I’ve always wanted to travel and had hoped photography would bring me to far away places. I also knew that some of the most powerful work comes from artists who can observe what they know best - their home and immediate surroundings. An honest gaze on my own situation certainly seemed like a risk.
Comfortable at home, I also yearn to experience the broader world. At times, I feel lonely and isolated, and seek comfort in art, literature, and in my imagination.
The black and white photographs move beyond realism and toward abstraction, linking concrete objects to imaginary ones. The light represents my desire to break free from the shadows I find myself in.
Questions arise. Am I happy in my relationship? And what constitutes true happiness? Have I gotten complacent? Do I have enough time left in my life to reinvent myself?
Given that our time on this earth is limited, what do I want to do with that time? This work contemplates the fear of the unknown. It’s about finding the courage to break through and follow the light.

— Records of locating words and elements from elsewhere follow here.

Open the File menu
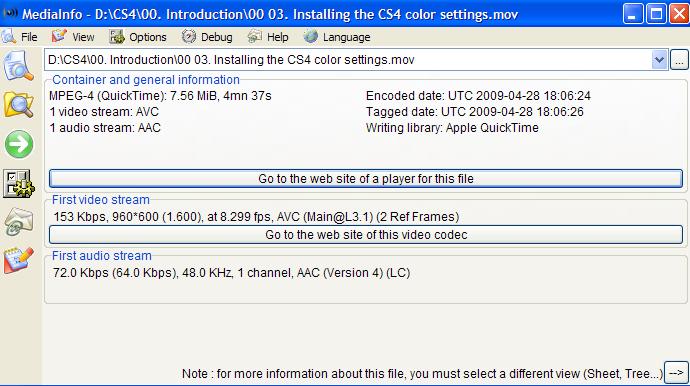Screen dimensions: 690x386 [29, 37]
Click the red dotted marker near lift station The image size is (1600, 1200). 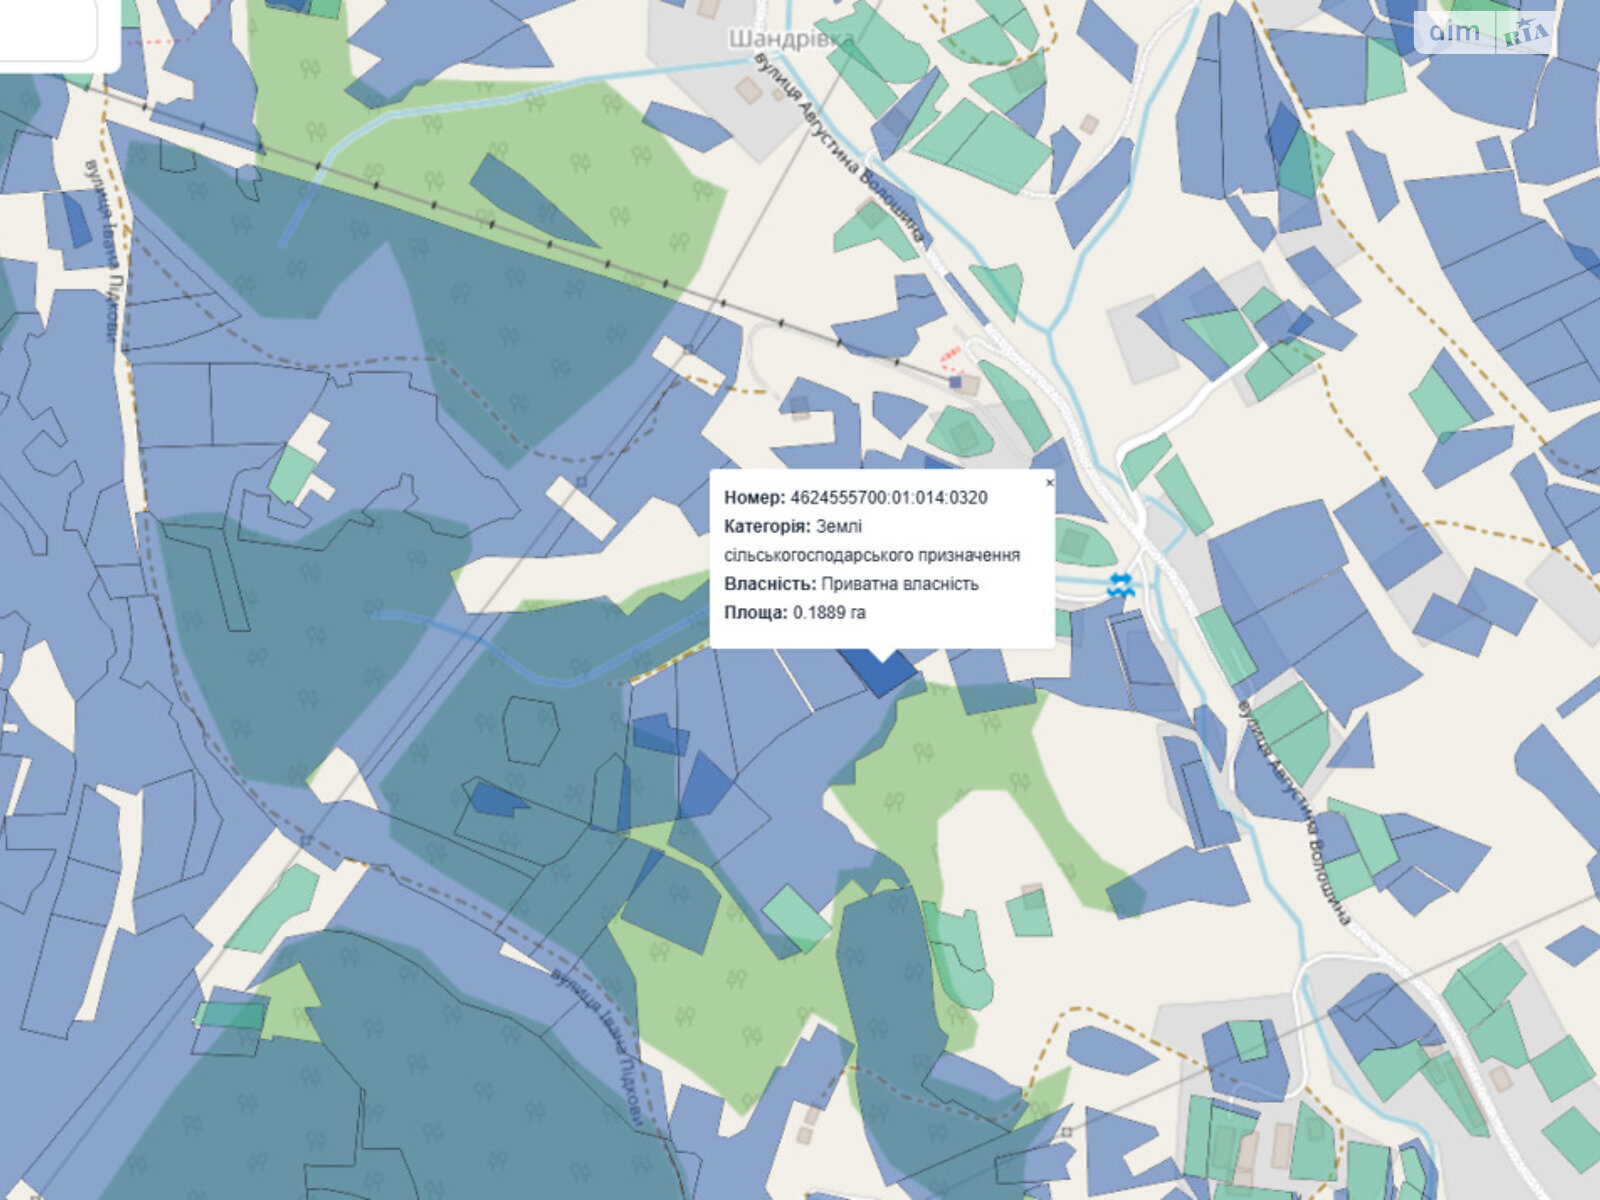coord(950,354)
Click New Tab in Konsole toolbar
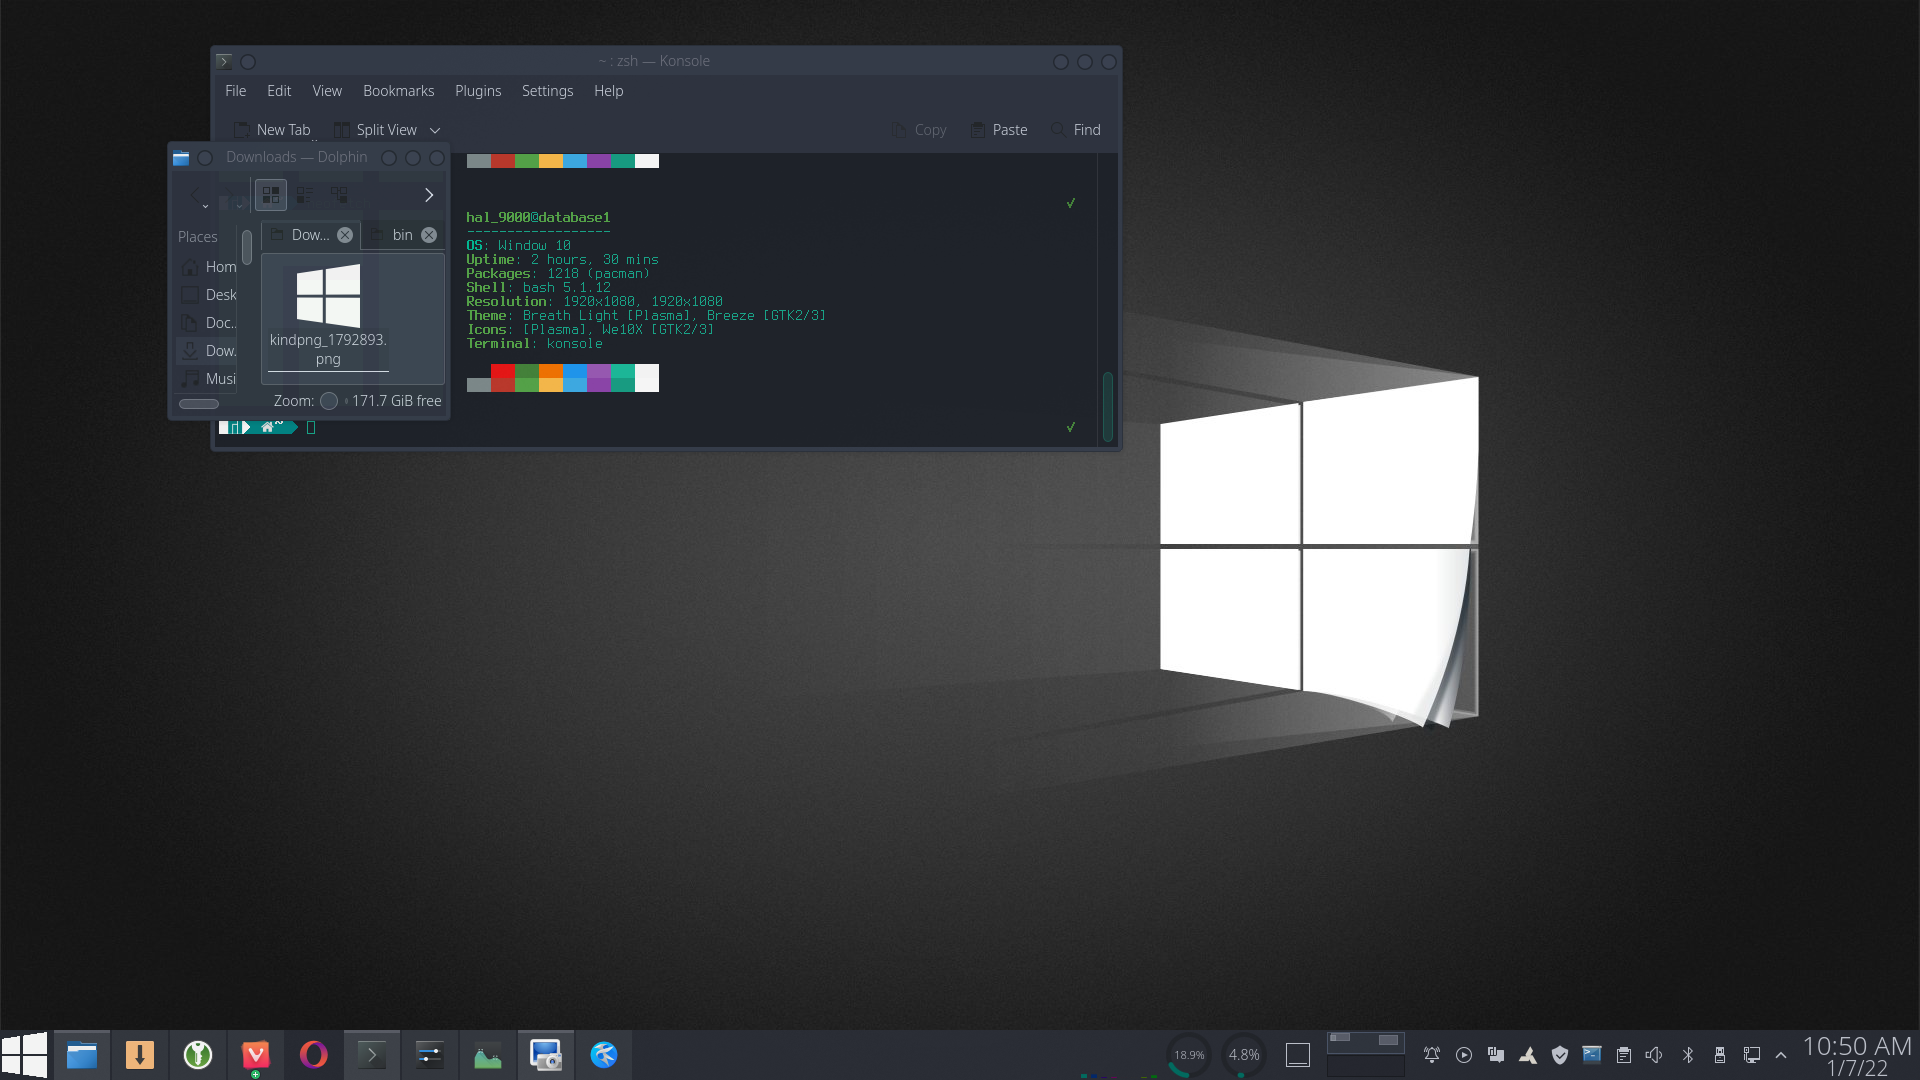This screenshot has height=1080, width=1920. [272, 130]
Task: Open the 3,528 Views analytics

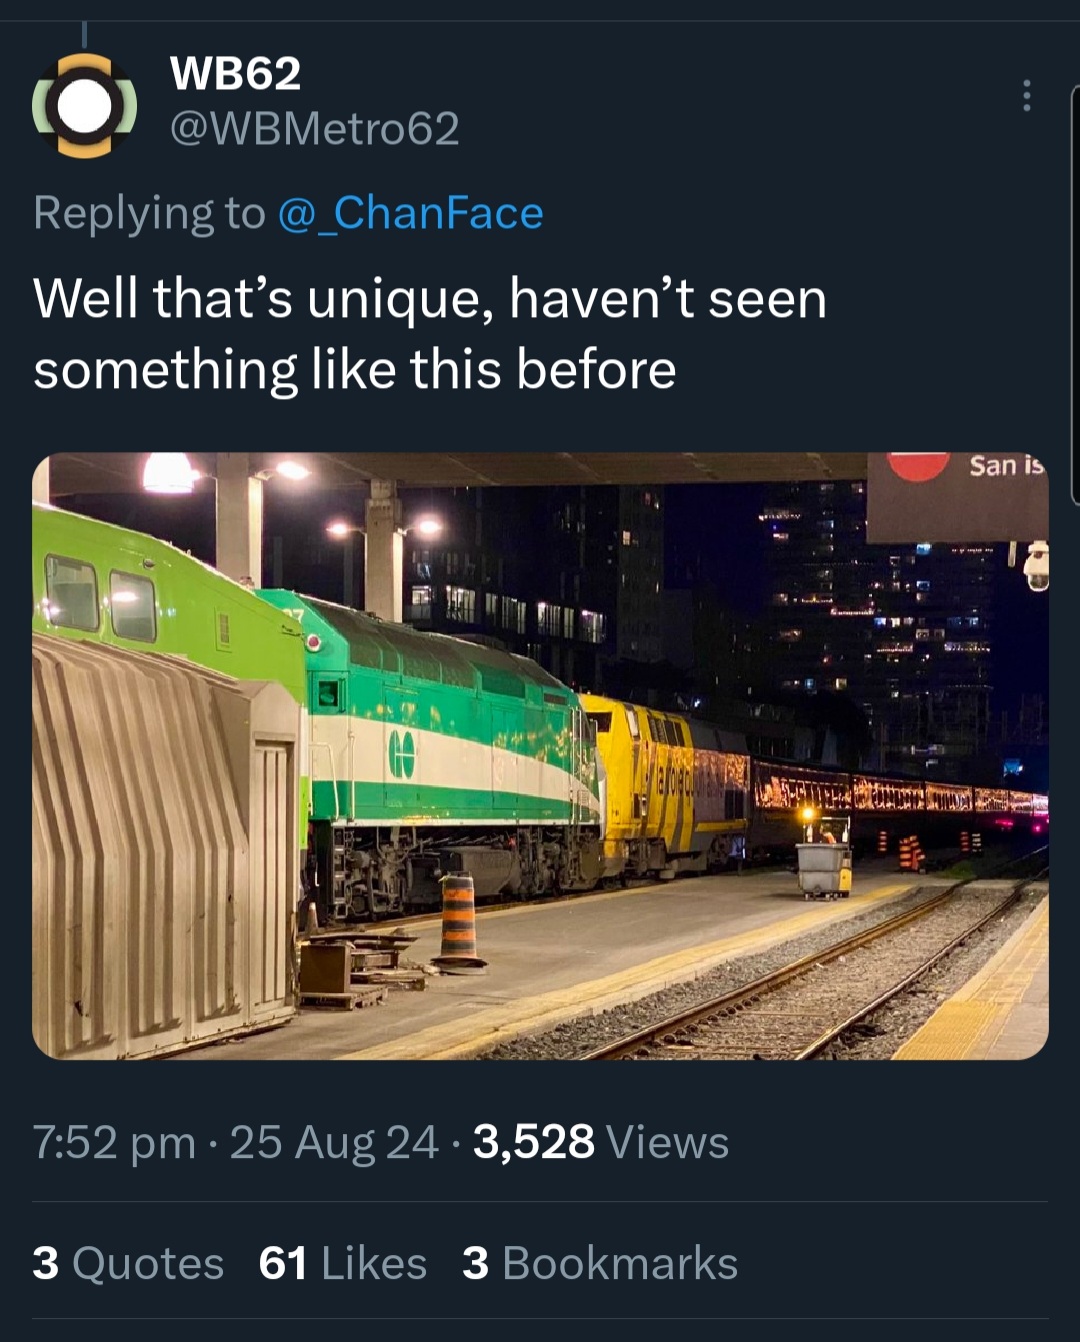Action: [x=600, y=1142]
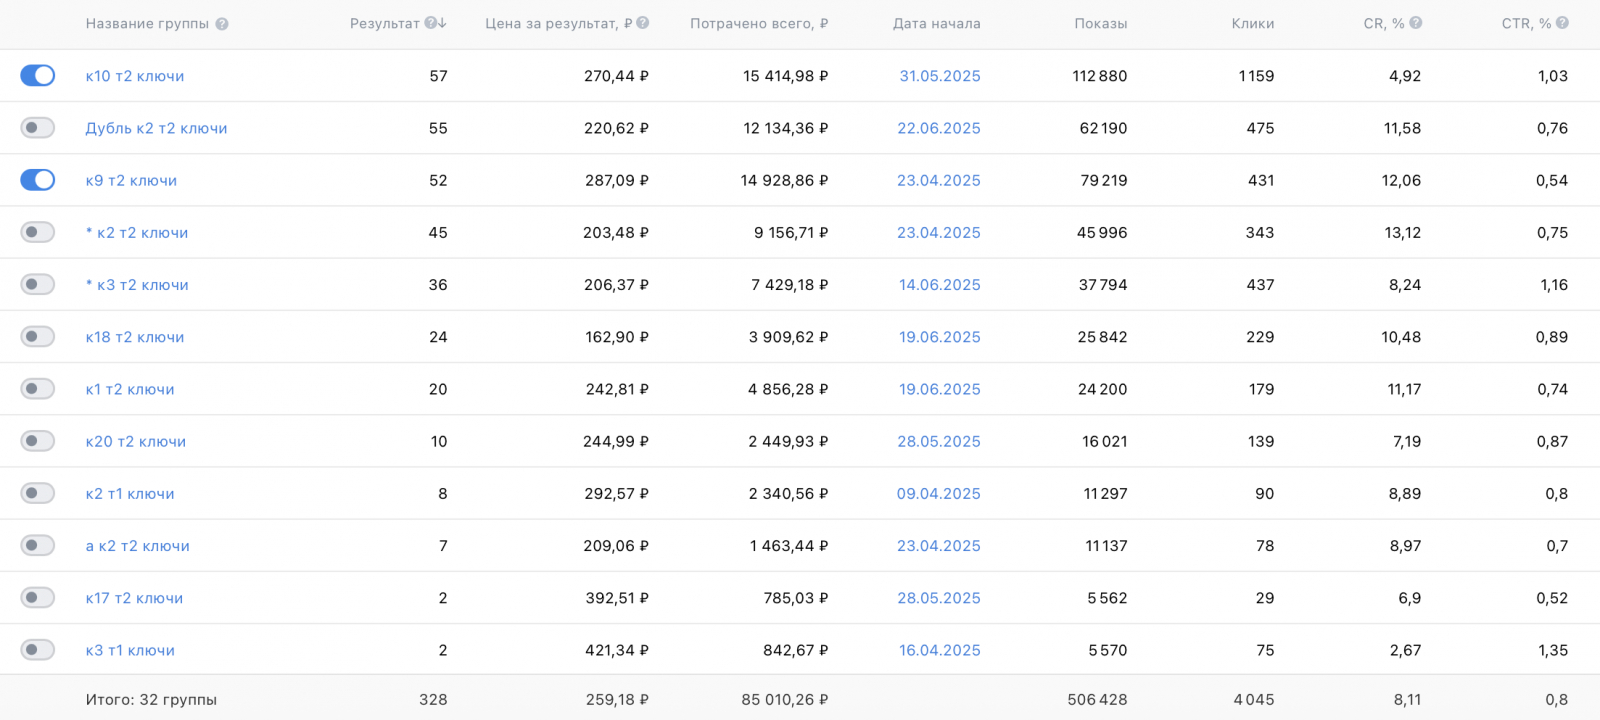The width and height of the screenshot is (1600, 720).
Task: Turn off the к9 т2 ключи toggle
Action: (x=38, y=180)
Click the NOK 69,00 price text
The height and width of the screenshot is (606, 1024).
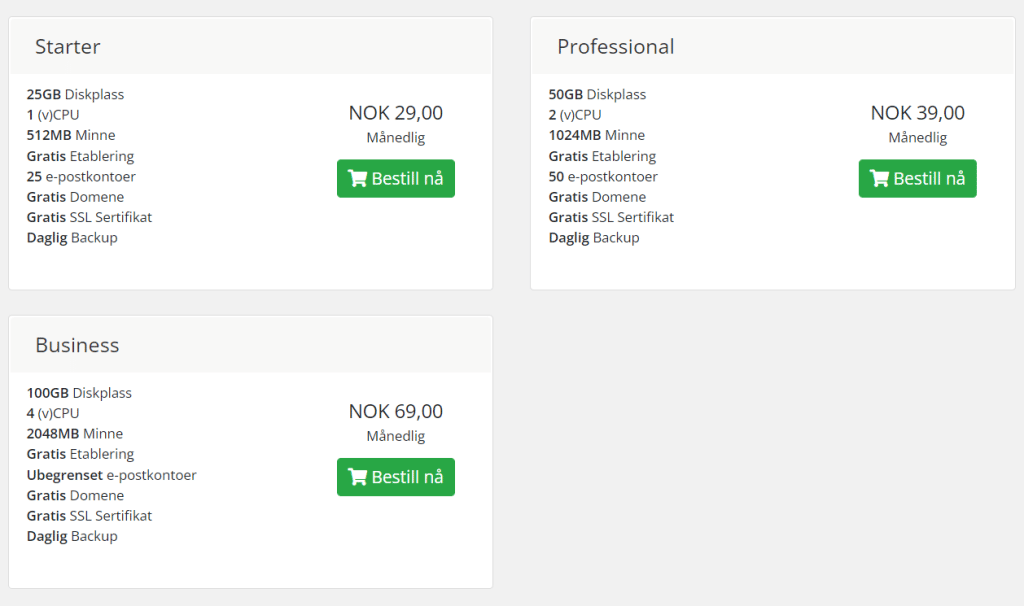396,412
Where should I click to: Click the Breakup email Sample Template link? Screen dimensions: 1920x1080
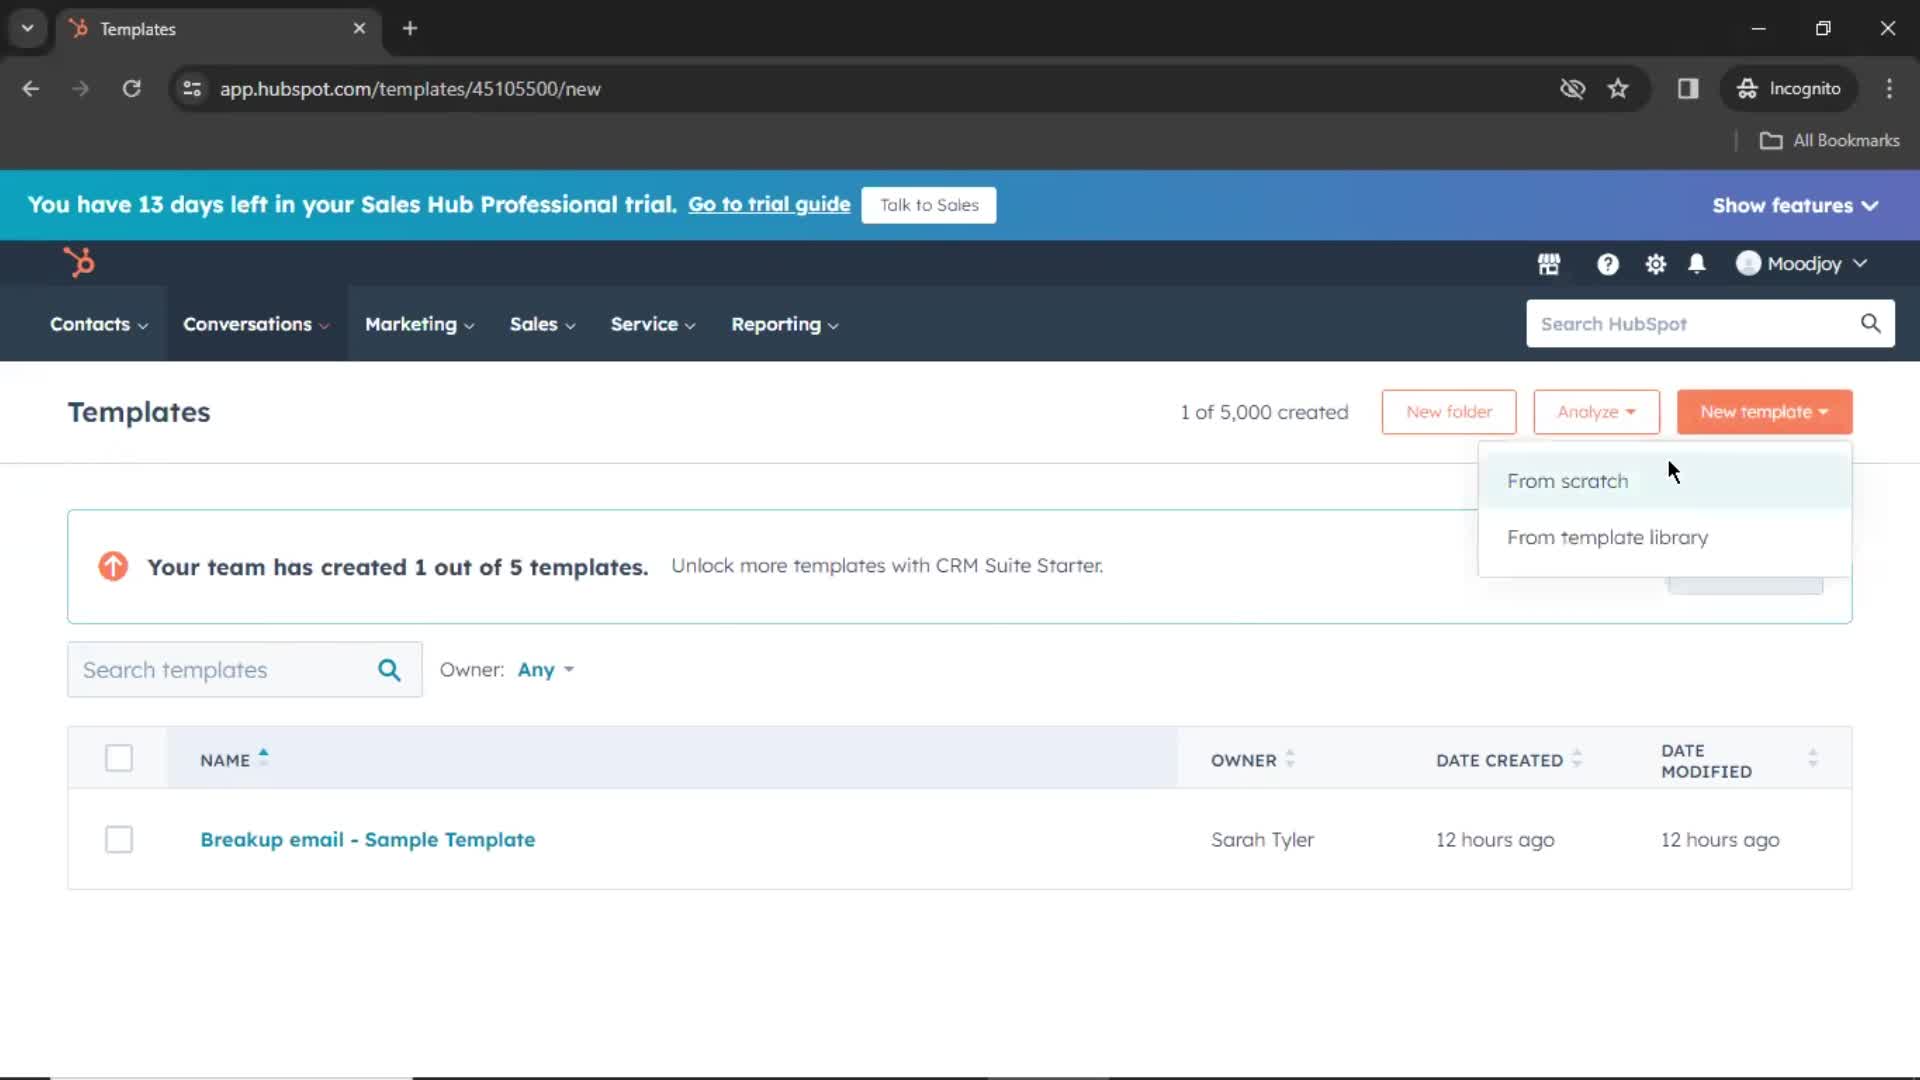pos(367,839)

Tsar Fedorsky is an art photographer and Guggenheim Fellow whose work has been exhibited nationally and published worldwide. She was awarded an Artist Fellowship Grant from the Massachusetts Cultural Council in 2015, and was a Critical Mass Finalist in 2015 and 2017. Her first book The Light Under the Door was published in August 2017 by Peperoni Books. Work from this series has been included in the Photographic Resource Center Exposure 2016 group show, the Garner Center at New England School of Photography, the Detroit Center for Contemporary Photography’s online “NEW DIRECTIONS” gallery, and the Eli Marsh Gallery at Amherst College. Tsar continues to work on personal narrative projects, including her most recent series Long Way Home. The artist earned a M.F.A. from the Hartford Art School where she was the first recipient of the Mary Frey Photo Book Award and a B.A. in history from Amherst College.